MATERIAL FOR THE TASK ->
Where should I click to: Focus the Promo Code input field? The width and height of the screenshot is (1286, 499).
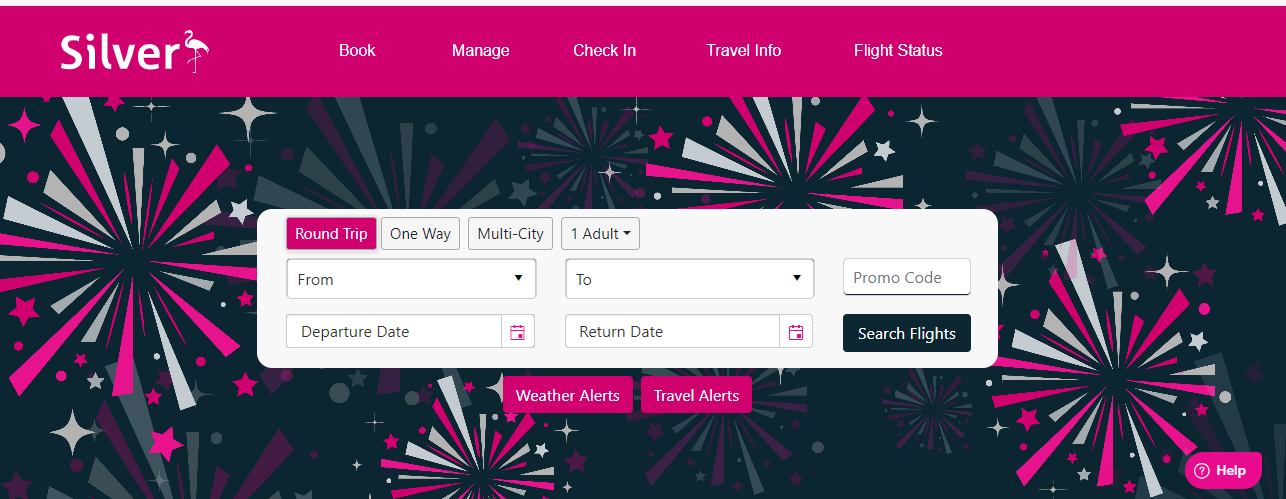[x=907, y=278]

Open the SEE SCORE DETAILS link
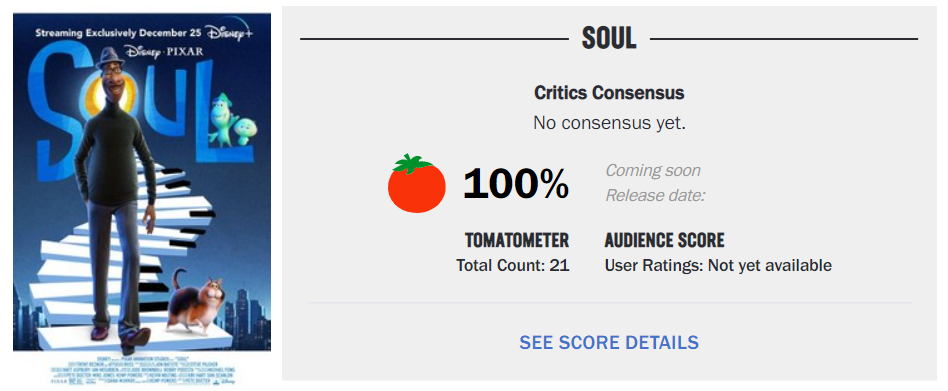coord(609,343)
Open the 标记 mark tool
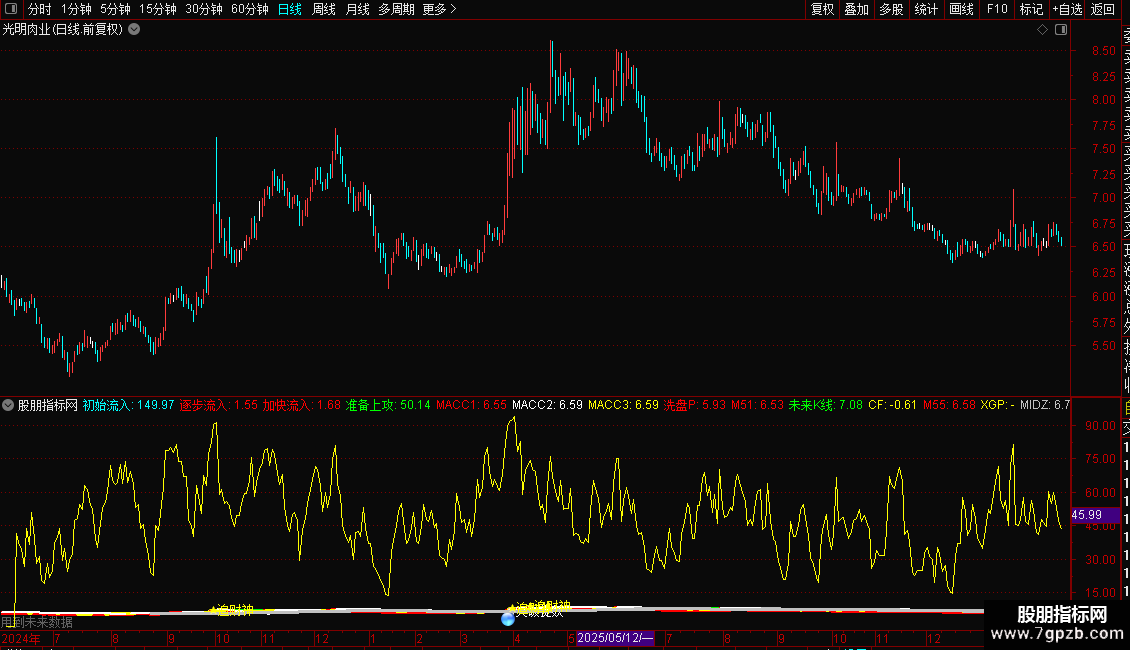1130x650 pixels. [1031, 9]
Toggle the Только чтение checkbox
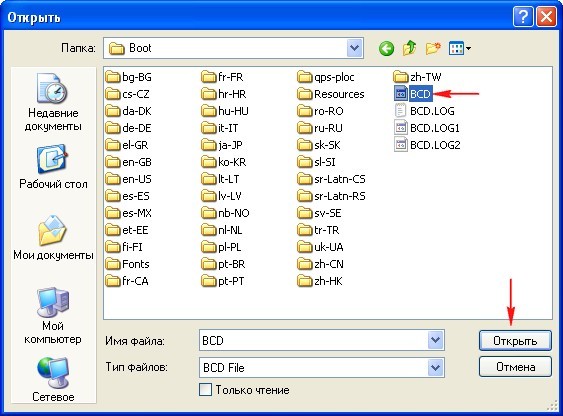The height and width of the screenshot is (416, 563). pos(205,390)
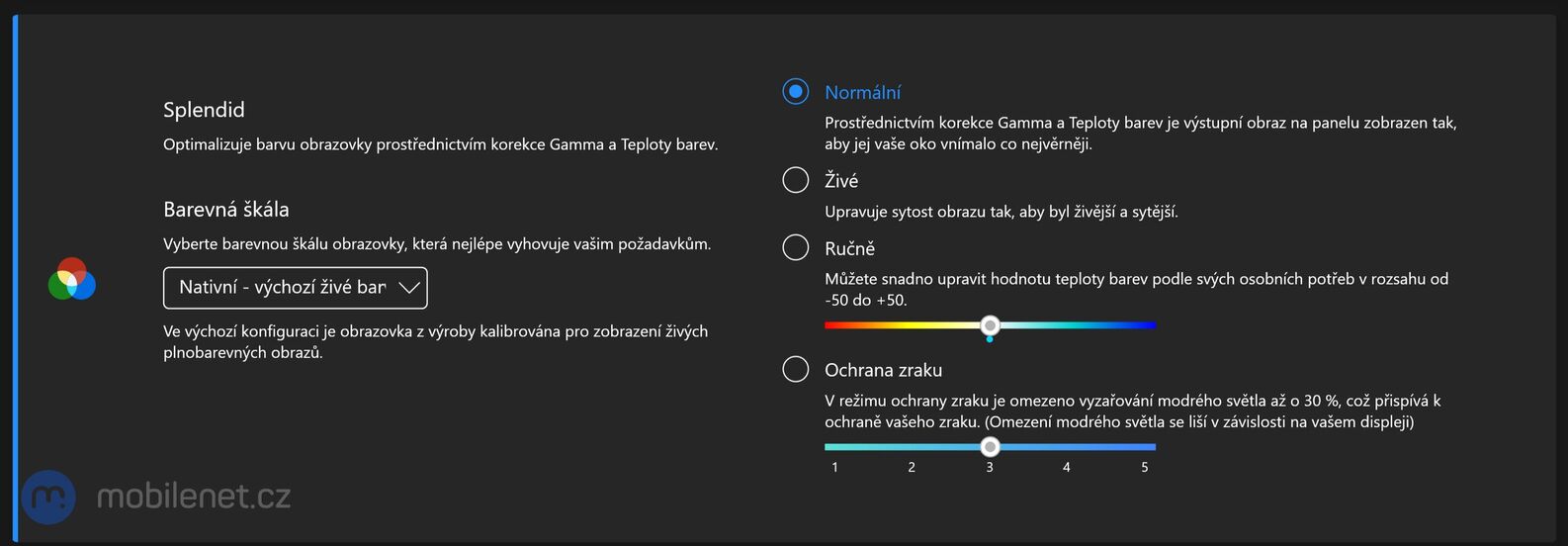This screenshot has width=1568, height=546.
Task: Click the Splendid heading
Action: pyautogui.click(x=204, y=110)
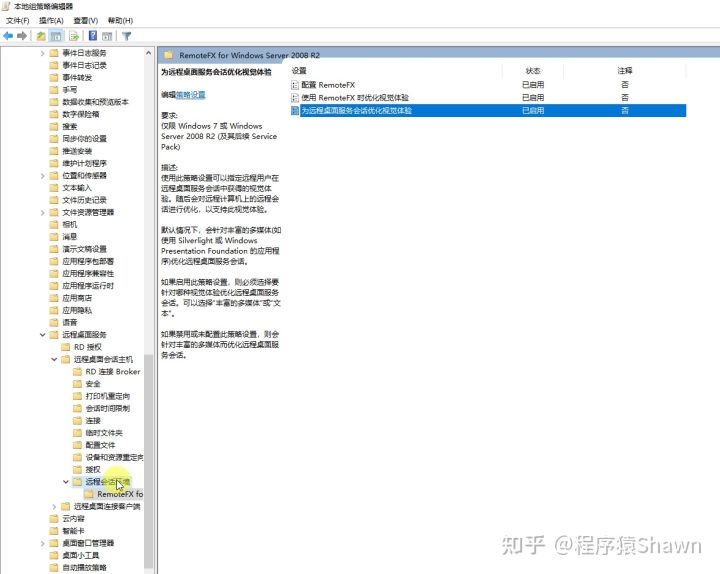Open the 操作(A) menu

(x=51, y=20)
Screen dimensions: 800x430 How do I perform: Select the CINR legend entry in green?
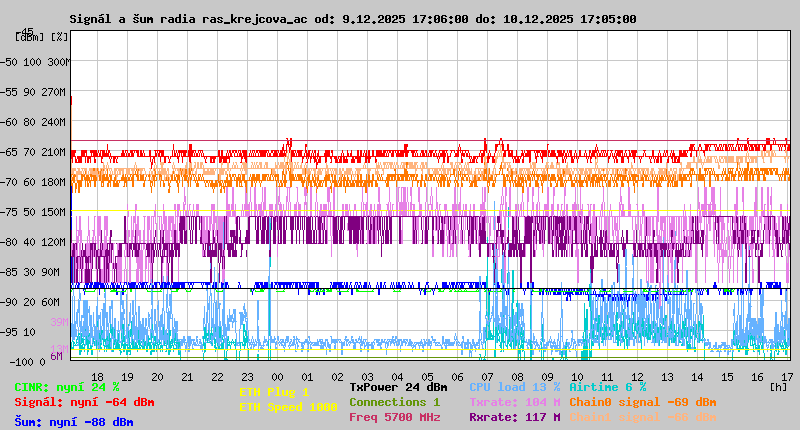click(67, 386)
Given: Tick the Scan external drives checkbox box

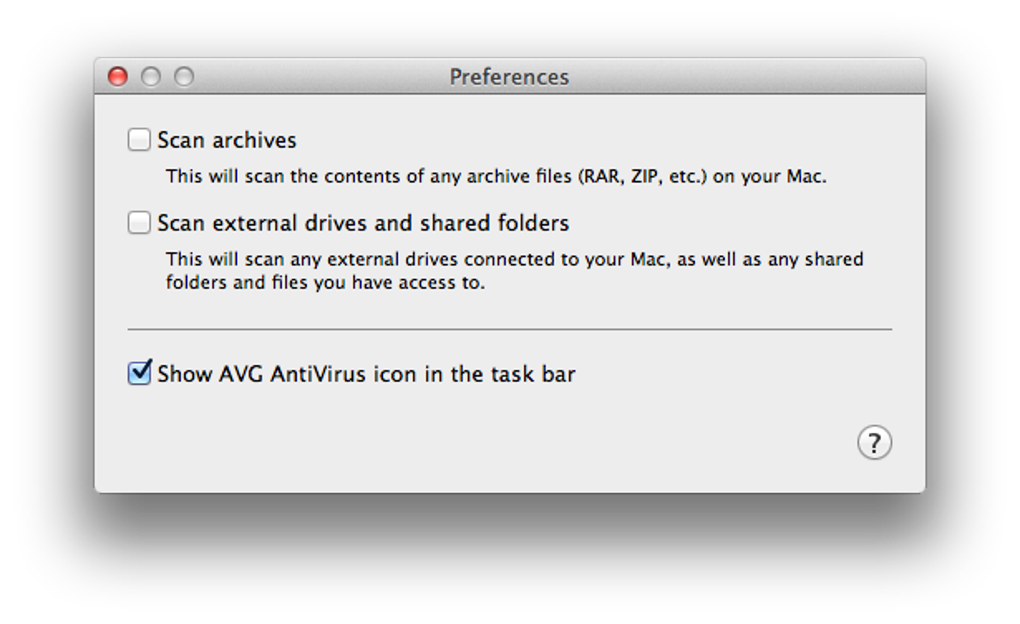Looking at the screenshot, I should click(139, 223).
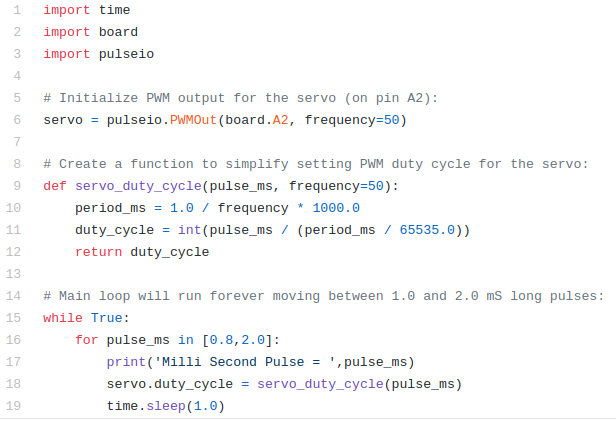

EXERCISE OBJECTIVE -> Give again exactly the lines from the one holding "Screen dimensions: 800x430" to the final line of the records, both ends included; any pictures stay out.

RESPONSE TO THIS TASK ->
Screen dimensions: 800x430 How do I perform: Select the CINR legend entry in green?
click(67, 386)
Given: Tick the Scan external drives checkbox box

Looking at the screenshot, I should click(139, 223).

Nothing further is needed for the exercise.